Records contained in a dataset
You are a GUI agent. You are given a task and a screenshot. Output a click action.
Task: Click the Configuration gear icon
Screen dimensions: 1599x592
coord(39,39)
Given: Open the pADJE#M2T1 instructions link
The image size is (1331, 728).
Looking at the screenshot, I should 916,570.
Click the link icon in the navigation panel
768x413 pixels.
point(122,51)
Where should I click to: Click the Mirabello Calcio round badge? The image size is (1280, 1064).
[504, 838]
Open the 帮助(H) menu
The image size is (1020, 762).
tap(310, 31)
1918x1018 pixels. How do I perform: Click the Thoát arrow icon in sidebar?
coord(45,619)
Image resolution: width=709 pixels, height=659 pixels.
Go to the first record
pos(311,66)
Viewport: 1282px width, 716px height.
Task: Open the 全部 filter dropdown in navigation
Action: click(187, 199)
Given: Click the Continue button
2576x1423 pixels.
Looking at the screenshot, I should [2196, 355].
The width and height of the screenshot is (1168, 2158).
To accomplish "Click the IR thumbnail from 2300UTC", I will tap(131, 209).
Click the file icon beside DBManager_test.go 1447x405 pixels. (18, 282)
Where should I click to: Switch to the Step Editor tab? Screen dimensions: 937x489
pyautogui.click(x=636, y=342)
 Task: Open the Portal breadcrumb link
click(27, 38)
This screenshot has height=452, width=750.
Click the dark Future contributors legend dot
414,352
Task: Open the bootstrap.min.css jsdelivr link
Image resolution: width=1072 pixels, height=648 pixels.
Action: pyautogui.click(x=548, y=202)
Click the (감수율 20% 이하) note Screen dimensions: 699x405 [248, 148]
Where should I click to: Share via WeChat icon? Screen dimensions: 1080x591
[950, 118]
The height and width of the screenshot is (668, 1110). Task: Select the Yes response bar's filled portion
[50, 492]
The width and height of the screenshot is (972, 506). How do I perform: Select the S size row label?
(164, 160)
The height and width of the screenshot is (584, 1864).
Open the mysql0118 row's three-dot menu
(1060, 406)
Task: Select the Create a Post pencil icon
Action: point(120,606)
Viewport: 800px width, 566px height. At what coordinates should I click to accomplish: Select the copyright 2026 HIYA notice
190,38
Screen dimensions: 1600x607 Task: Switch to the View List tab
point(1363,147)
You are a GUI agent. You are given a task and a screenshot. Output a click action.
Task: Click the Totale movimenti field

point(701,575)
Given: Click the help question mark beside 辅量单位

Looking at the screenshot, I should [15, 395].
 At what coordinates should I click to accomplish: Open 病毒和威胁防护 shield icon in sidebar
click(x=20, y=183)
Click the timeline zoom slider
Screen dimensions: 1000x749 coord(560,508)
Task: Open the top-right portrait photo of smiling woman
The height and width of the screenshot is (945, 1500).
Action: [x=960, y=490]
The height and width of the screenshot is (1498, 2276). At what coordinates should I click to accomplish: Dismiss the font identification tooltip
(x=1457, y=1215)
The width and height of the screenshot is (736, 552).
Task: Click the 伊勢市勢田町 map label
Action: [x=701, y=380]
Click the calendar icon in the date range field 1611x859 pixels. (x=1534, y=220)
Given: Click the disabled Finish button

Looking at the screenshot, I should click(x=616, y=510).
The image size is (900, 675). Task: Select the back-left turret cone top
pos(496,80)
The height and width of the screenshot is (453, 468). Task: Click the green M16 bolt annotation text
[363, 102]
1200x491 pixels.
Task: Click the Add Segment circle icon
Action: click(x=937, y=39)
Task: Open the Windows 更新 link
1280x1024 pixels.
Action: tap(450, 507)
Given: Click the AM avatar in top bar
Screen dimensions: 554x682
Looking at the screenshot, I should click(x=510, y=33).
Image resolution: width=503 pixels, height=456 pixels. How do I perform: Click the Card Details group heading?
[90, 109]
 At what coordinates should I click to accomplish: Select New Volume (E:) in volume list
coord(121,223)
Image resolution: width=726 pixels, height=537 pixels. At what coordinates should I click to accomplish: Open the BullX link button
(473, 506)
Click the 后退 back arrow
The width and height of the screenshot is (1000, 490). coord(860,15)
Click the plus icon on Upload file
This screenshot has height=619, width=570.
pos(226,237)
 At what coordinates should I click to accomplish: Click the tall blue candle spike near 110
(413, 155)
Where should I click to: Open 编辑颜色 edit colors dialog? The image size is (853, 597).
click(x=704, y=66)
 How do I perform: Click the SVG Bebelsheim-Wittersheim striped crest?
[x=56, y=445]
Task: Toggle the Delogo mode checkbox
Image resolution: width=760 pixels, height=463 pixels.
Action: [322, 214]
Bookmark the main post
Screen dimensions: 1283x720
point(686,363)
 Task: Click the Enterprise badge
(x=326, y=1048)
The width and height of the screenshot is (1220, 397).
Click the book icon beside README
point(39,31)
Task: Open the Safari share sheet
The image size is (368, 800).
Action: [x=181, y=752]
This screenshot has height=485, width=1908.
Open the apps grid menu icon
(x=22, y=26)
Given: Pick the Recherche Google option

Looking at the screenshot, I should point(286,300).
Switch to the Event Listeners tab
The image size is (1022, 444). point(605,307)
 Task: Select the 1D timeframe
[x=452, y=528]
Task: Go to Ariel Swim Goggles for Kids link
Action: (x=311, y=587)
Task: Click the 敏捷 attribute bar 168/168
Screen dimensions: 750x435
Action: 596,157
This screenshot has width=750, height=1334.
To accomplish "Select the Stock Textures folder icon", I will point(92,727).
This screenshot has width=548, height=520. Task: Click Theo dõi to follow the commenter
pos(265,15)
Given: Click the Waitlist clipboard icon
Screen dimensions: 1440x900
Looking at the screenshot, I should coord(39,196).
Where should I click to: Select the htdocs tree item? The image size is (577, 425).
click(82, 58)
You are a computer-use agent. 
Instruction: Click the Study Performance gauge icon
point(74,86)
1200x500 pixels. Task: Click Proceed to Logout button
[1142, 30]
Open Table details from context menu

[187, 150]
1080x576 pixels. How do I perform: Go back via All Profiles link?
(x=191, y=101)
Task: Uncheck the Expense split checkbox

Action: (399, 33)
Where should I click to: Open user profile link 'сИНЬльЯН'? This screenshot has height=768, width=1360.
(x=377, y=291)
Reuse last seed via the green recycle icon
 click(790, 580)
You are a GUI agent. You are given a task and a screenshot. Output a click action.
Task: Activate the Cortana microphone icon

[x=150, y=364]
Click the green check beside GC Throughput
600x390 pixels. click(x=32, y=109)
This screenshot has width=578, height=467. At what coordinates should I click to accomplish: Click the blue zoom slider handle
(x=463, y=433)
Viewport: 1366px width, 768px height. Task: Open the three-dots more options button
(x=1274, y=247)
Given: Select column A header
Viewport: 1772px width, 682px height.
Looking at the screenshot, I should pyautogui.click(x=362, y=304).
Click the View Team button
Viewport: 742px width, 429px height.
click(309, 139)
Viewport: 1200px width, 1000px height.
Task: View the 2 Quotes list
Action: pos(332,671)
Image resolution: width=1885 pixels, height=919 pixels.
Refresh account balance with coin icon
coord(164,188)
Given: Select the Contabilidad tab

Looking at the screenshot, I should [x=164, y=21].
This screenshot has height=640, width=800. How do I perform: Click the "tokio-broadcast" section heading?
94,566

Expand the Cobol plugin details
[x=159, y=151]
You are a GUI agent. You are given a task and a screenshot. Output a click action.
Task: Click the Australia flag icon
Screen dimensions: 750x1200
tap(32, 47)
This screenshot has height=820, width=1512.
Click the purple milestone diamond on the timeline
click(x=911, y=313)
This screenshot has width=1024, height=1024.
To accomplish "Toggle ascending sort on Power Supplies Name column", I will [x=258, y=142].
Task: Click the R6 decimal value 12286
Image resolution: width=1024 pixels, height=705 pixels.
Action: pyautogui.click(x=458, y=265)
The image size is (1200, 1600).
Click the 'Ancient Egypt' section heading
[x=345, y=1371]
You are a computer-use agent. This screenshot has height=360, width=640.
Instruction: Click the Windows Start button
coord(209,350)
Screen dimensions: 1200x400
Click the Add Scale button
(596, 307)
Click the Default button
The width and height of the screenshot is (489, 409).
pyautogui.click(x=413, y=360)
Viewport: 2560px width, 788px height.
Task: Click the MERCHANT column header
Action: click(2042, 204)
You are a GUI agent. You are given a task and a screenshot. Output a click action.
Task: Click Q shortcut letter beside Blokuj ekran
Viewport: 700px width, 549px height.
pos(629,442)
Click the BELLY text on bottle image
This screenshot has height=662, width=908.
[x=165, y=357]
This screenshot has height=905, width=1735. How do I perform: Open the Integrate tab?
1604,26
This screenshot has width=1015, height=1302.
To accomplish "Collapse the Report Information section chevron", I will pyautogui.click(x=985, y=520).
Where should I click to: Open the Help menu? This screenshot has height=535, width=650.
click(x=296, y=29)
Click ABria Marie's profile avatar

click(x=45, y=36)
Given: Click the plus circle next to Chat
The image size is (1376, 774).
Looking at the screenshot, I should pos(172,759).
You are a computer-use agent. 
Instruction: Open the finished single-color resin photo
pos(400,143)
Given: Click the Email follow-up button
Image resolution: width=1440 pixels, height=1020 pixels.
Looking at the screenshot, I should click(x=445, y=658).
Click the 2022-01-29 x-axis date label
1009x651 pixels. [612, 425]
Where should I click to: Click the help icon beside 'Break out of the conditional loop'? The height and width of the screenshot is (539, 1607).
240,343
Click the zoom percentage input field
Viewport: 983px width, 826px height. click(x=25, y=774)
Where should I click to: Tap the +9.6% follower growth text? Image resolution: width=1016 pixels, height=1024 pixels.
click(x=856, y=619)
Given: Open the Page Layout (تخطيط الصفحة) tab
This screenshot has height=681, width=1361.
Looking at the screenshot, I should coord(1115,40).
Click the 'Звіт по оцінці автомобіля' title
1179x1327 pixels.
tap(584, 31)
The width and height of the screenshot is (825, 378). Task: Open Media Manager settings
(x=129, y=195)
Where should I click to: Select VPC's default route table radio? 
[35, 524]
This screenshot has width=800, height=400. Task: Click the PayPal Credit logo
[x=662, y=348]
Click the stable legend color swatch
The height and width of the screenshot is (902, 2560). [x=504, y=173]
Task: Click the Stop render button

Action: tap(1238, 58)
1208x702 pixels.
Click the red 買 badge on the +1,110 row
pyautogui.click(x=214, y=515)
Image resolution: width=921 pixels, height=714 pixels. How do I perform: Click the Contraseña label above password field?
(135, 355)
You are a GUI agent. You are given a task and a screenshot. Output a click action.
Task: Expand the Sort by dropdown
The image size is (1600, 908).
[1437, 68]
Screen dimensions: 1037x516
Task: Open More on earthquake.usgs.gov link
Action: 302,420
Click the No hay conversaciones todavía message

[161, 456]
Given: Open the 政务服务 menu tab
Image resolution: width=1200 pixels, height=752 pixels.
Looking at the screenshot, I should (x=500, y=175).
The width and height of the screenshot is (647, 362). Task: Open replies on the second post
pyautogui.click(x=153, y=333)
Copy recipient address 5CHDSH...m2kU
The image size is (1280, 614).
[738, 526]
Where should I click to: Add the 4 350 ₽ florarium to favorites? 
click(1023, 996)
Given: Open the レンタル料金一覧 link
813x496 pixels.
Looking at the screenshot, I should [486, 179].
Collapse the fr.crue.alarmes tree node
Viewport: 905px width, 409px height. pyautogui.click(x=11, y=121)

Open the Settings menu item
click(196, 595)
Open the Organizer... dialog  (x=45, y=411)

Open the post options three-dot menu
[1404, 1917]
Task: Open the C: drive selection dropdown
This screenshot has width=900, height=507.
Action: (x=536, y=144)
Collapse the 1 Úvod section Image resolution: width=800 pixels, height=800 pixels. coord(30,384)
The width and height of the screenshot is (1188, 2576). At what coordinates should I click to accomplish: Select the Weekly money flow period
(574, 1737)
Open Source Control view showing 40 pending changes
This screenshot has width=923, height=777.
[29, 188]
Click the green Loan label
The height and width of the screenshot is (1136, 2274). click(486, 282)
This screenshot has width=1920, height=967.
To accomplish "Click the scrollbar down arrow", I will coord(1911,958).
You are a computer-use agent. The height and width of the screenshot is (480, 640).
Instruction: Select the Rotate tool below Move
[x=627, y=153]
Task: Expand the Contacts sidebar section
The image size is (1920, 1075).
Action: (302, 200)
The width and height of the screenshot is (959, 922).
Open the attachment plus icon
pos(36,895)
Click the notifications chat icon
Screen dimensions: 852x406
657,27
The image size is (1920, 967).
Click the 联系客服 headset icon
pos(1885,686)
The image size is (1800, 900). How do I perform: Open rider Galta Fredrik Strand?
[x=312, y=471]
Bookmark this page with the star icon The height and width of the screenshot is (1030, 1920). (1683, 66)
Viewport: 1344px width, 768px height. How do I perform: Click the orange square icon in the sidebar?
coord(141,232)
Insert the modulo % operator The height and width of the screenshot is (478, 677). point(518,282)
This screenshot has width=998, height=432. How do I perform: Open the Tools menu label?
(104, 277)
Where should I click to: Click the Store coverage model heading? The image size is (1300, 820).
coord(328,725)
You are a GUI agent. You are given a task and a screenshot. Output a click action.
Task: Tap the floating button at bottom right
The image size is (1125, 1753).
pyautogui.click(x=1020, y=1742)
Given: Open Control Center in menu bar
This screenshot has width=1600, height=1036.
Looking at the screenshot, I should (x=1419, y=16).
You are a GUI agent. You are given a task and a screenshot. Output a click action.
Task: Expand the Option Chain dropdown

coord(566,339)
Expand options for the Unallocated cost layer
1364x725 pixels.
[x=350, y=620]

# Assigned task
Wherever the string "Bookmark" occurs in the records, copy the line it is in.

# The answer
Bookmark the main post
Bookmark this page with the star icon The height and width of the screenshot is (1030, 1920). (1683, 66)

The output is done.